I guess what I’m really asking is how one gets to “those lines before the message.” It all takes place behind the scenes in the programs I’ve used. What is used to pull aside the curtain and gain access?
You simply need to behave like one of the first generation email programs. Most email wends its way around the planet carried by SMTP - the Simple Mail Transport Protocol. And simple it is. Back in the day you could telnet to the port (25) on a mail server that the SMTP server listened to and have a conversation with the server. It would talk to you in simple phrases, and you would reply with what it needed to know to send the email. Get the conversation right and your email was away.

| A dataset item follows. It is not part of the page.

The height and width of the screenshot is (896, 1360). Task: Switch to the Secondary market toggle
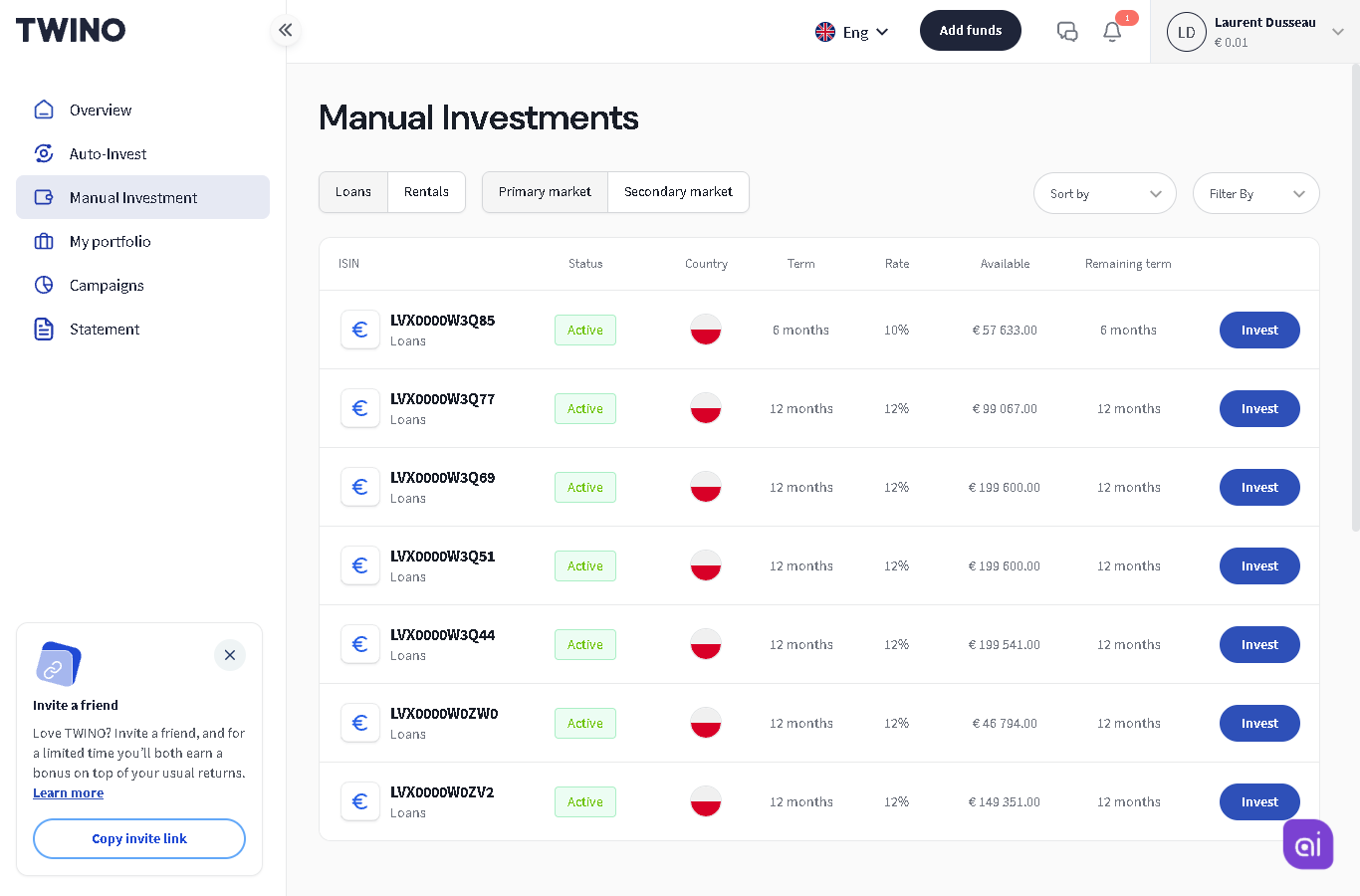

Open SMTP servers were a rife way of sending spam - as the spam appeared to originate with the server you connected to, and not your ISP. Nowadays most SMTP is served over a secure port, or only from within he ISP’s own network (which leads to a whole raft of wierd bugs for people who don’t have their email setup quite right.)
If you are running your own spam email server, you can use a basic email server program with port 25 wide open to local (or whatever) connections and send something old school. A script would just make the telnet connection, send the desired text (headers plus body), close the connection and then it’s off to someone’s inbox.
There’s a ton of SMTP servers you can download and install at home. So you can become an email spammer in no time. (This is what happens with malware that hijacks your devices to spam.) You just can’t receive email since the incoming port is typically blocked. Blocking the outbound port would prevent people from using SMTP email programs to read their email from a legit server.
Technically you can do it but this violates consumer ISPs’ terms of service and they will not like it if you do this. I think you would be blocked pretty quick.
I don’t know for sure what this mechanism is but I think it’s more likely that it puts an SMTP client on your machine that sends mail out to an external SMTP server, partly for the reason above.